読解文:
けだし上皇太一(天之御中主大神)は、混成の神、無窮の先より、天極紫微宮に居し、無爲の玄徳を以て、盤古眞王夫妻(皇産靈大神)を生ず。即ち大元の神気、化して混沌たる一物を生ず。而して万八千歳甲子冬至、天地開闢す。是に於て天皇太帝(伊邪那岐大神)出で、元を斟み樞を陳ね、四維を張りて、之を運すに斗を以てす。これより神眞相継ぎ、□[獸偏+巨]神氏の百四十一年に至りて、月始めて分判運行し、日月五星、倶に牽牛初度に起る。而して大昊伏羲氏(大國主大神)の作れるや也、仰觀俯察、以て神明の徳に通じ、蠢化蠕動の民をして、倫理教養有らしむ焉。唐・虞の際に及びて、五帝の徳、稍々陵遲す。夏后氏、獨り其の徳に恥ぢず、民も亦た素朴なり。而して猶ほ能く此の道に率ひ、此の教へに由る。夏后氏亡びて、斯道、遂に衰へ、譎詐放伐の風、大いに行はる。秦・漢以來、諸氏百家の説、紛紜、一ならず。上古の言に至りては、則ち以て荒唐と爲して、一りも講究する者有ること無し。是に於て異端の教へ、益々隆んなり。莊生が所謂る「道術、天下の爲めに裂くる」者に非ずや。
それ我が天孫降臨、顯幽分界、爾來四千九百年、皇統緜緜、天地と共に窮りなき者は、他なし、惟神、三才を御し、幽には則ち顯を護り、顯には則ち幽に事へ、祭政、二つ無き所以ん也。然るに中葉以降、紀綱、漸く弛み、操觚の士、名義を誤る者も、亦た鮮からず焉。方今、海内、鼎に新たに、車書、軌を同じうす。夫の蠢爾、菽麥を弁へざる者の若きも、なお赫赫たる天統、三本爲る所以を知らざる者なし。我が大壑翁の出づるに及びて、諸学を研究して、各々その淵源に原き、先哲未発、万古、易ふべからざるの言を立つ。裁成輔相の才と謂ひつべし。老子のいわゆる「能く古始を知り、道紀を以て、自ら任と爲し、而して言を立て功を立て徳を立つる」者也。遂に書して、以て序と爲す。明治三年庚午仲春、從五位・藤原朝臣の六郷政鑑、謹みて識す。 |
矢野玄道翁『赤縣太古伝の序』。

練習問題:
(A) 読解文によれば、天孫降臨以来、皇統が天地とともに窮まりなく続いてきたのはなぜか。一〜三文で説明しなさい。
(B) 読解文の末尾で、この序が記された時期はいつとされているか。

提示データ:
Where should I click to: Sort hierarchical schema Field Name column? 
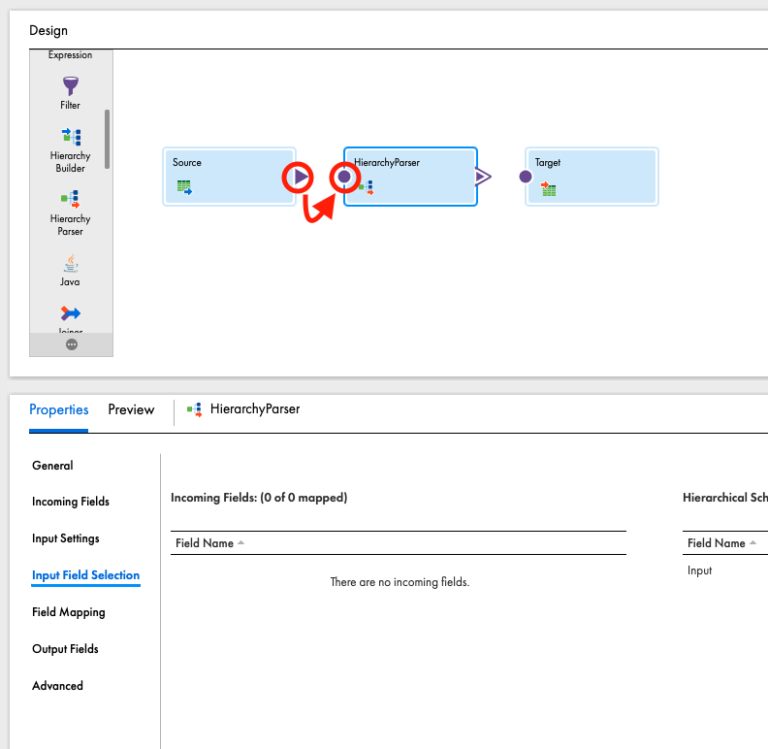pyautogui.click(x=717, y=543)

解答例:
(A) 惟神の道によって三才を治め、幽は顕を護り、顕は幽に仕えて、祭祀と政治が二つに分かれていないからである。

(B) 明治三年庚午仲春である。